FRAGMENTO PROPORCIONADO:
# # # # #

En Fin de campo, Gary Harkness, narrador y protagonista, juega al deporte estadounidense por excelencia a nivel universitario. Después de varias épocas de abulia que le hacen abandonar el deporte y, posteriormente, fichar por sucesivas universidades –en detrimento de su currículo–, termina en una oscura universidad texana con un nombre heraclitiano o gnóstico: Logos College. Allí, el equipo de fútbol está dirigido por una genial parodia del capitán Ahab y de Mr. Kurtz: el entrenador Emmett Creed, un hombre legendario y atormentado que no habla con los jugadores, se pasa los entrenamientos subido a una torre –como si fuera el palo mayor del Pequod– y, finalmente, deja de salir de su dormitorio, desde donde emite palabras oraculares.

# # # # #

SECCIÓN DE DATOS:
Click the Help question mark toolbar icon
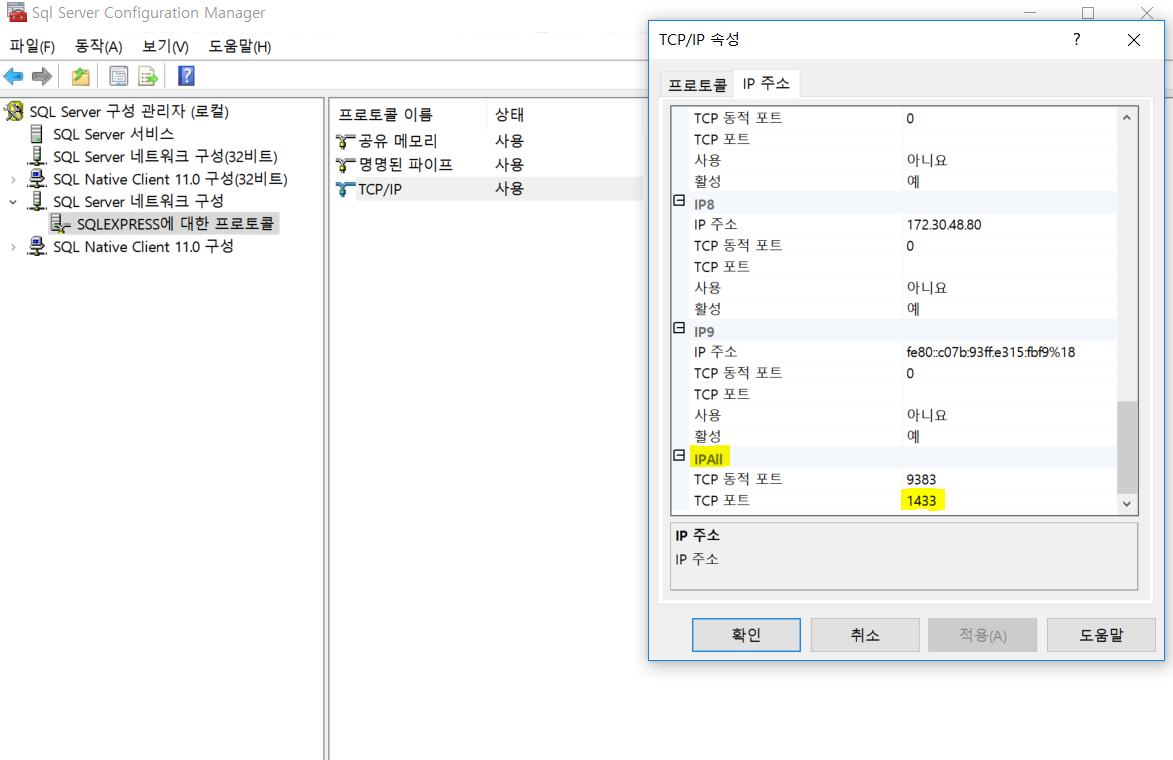(185, 75)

# # # # #

TAREA PROPUESTA: Cambia "torre" por "plataforma" al reescribir el fragmento sobre Fin de campo, empezando en las palabras "En Fin de campo, Gary" y terminando después de "emite palabras oraculares.". El listado no interviene para nada aquí.

RESPUESTA:
En Fin de campo, Gary Harkness, narrador y protagonista, juega al deporte estadounidense por excelencia a nivel universitario. Después de varias épocas de abulia que le hacen abandonar el deporte y, posteriormente, fichar por sucesivas universidades –en detrimento de su currículo–, termina en una oscura universidad texana con un nombre heraclitiano o gnóstico: Logos College. Allí, el equipo de fútbol está dirigido por una genial parodia del capitán Ahab y de Mr. Kurtz: el entrenador Emmett Creed, un hombre legendario y atormentado que no habla con los jugadores, se pasa los entrenamientos subido a una plataforma –como si fuera el palo mayor del Pequod– y, finalmente, deja de salir de su dormitorio, desde donde emite palabras oraculares.